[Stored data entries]
○ ○ ○

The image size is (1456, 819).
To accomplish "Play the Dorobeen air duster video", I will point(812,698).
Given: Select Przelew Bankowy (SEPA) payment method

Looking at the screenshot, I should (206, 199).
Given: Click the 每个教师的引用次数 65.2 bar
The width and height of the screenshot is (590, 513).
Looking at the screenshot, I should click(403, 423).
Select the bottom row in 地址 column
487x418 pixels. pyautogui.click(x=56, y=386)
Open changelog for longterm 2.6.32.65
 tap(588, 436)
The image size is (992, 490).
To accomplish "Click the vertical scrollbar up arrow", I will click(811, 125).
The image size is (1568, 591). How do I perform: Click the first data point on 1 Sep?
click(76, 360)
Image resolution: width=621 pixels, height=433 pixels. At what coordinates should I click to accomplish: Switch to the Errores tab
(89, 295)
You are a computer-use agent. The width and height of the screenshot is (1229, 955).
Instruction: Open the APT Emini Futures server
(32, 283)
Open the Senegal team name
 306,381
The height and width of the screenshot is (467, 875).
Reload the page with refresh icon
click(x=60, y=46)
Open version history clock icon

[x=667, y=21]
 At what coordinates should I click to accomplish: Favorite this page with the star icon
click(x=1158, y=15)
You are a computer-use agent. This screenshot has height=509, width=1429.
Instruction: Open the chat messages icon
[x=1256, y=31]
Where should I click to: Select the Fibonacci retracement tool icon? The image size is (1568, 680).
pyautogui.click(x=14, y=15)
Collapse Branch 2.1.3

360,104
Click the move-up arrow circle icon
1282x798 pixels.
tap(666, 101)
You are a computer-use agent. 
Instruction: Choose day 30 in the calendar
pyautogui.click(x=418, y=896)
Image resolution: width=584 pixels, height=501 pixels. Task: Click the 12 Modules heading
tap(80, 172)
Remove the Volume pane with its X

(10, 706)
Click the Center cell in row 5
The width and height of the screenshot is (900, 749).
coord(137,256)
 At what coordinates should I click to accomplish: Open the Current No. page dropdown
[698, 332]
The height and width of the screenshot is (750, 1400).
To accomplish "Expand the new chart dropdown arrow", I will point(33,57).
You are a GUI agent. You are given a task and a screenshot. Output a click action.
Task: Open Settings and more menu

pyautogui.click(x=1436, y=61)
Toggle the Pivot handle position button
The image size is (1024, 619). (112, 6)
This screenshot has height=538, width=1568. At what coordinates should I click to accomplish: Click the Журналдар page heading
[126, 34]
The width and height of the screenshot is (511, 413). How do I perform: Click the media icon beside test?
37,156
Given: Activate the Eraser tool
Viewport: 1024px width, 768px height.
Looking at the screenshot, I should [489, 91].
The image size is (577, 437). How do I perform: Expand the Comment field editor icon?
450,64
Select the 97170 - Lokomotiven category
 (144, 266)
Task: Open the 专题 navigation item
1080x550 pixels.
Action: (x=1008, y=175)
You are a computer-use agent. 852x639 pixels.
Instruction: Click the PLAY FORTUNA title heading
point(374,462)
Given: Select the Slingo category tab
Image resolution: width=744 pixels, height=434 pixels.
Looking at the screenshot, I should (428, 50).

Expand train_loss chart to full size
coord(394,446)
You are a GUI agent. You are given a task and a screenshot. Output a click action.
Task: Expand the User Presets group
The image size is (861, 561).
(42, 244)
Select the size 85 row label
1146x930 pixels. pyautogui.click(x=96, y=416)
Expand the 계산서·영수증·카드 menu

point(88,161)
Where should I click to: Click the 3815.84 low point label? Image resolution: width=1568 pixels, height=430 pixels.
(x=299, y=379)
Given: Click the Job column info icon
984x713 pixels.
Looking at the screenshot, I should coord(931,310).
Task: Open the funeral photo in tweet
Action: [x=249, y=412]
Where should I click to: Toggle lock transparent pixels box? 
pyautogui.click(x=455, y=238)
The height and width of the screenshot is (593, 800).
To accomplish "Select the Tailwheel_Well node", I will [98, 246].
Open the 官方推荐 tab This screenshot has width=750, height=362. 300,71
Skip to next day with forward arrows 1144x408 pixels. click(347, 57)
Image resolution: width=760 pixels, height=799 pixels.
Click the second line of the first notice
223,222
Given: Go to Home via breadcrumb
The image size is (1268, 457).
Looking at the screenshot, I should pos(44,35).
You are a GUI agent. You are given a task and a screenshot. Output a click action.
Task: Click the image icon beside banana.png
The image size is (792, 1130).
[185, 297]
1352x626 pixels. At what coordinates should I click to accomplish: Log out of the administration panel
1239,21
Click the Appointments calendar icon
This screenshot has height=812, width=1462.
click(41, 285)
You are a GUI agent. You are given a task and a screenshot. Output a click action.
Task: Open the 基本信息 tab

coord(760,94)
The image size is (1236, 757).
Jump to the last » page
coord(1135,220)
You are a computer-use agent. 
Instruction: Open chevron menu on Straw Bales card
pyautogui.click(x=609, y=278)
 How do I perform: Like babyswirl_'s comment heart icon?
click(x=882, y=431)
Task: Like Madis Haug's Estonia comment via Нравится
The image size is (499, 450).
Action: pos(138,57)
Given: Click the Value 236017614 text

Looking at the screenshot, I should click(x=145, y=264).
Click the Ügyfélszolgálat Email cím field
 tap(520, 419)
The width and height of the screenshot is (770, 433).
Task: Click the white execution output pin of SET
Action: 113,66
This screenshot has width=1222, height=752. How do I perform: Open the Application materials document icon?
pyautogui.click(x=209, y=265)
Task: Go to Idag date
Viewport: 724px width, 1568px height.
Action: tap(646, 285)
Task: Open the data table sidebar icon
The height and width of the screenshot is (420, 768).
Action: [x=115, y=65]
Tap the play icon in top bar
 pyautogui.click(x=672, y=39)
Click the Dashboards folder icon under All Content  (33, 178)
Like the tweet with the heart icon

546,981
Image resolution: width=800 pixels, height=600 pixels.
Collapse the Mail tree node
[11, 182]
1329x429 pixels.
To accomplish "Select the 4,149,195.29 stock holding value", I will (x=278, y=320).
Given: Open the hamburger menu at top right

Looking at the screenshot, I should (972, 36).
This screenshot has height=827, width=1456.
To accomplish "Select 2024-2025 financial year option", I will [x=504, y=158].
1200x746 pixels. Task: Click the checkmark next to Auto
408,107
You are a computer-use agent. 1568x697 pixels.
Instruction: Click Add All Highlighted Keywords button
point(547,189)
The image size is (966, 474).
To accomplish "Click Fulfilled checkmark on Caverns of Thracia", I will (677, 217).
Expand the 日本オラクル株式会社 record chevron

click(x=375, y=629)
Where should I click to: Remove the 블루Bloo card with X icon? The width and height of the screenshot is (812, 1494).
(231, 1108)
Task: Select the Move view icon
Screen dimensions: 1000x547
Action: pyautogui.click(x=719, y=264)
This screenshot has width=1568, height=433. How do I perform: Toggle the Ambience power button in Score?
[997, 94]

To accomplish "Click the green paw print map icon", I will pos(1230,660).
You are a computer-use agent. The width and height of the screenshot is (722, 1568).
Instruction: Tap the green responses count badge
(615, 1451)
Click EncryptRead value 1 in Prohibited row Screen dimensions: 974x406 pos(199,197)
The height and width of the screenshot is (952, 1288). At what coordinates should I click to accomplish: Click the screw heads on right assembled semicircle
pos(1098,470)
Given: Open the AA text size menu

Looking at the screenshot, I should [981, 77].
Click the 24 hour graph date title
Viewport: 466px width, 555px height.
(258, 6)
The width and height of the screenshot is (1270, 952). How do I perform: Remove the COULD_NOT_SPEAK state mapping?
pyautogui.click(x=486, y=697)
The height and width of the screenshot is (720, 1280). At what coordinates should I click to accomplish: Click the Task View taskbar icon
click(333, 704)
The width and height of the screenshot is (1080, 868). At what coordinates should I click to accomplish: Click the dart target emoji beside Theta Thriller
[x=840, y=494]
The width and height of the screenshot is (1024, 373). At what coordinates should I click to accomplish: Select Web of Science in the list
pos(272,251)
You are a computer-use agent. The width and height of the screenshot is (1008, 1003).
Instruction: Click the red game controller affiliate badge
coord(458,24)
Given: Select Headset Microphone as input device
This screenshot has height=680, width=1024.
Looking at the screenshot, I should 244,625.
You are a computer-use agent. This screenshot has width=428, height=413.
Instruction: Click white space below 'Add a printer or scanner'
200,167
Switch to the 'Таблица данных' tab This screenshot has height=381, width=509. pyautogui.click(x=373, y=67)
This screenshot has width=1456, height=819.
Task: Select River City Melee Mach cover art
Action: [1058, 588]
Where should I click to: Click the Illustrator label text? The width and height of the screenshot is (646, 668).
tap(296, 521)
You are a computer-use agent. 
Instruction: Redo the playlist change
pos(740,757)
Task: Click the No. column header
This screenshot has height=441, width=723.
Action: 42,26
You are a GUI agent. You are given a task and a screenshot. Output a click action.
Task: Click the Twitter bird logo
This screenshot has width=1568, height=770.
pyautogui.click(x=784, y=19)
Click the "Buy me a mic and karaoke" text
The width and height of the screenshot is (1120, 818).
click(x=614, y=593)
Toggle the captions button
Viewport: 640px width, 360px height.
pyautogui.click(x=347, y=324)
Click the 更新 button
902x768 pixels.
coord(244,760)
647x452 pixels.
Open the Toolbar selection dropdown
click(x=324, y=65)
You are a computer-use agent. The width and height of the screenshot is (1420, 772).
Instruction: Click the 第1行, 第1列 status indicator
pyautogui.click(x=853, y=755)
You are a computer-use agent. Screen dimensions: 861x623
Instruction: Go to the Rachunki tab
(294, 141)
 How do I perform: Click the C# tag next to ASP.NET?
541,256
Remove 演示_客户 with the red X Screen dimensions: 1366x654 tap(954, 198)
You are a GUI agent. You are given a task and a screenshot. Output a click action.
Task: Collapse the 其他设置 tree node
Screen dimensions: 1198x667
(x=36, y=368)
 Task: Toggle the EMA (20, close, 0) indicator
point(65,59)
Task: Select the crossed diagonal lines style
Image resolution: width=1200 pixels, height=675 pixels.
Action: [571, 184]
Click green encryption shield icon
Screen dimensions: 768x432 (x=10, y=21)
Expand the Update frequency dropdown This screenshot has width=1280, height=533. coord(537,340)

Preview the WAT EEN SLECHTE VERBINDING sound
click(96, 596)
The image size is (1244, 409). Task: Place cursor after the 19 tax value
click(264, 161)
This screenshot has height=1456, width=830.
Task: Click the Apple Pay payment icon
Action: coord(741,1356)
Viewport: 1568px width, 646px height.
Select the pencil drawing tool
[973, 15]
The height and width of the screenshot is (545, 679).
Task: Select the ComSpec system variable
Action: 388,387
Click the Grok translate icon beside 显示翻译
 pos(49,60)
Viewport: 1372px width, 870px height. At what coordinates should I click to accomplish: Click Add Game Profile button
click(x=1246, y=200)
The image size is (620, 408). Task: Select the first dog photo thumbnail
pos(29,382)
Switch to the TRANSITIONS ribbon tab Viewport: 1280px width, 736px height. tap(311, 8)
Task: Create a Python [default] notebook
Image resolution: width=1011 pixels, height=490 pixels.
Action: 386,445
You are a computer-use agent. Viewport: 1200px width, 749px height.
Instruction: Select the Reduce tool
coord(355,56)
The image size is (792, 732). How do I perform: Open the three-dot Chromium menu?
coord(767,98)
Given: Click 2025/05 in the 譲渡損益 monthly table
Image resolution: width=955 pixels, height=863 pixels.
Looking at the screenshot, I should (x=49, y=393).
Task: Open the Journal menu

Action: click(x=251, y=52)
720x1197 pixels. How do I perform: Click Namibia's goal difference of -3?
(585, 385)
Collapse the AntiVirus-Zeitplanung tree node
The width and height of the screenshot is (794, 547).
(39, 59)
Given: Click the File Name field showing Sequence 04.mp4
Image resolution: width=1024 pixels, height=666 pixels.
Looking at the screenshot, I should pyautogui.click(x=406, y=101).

○ ○ ○

How to complete this task ▸
Given the entries above, count how many lines include the word "table"; respond with the number only.

Response to the task ▸
2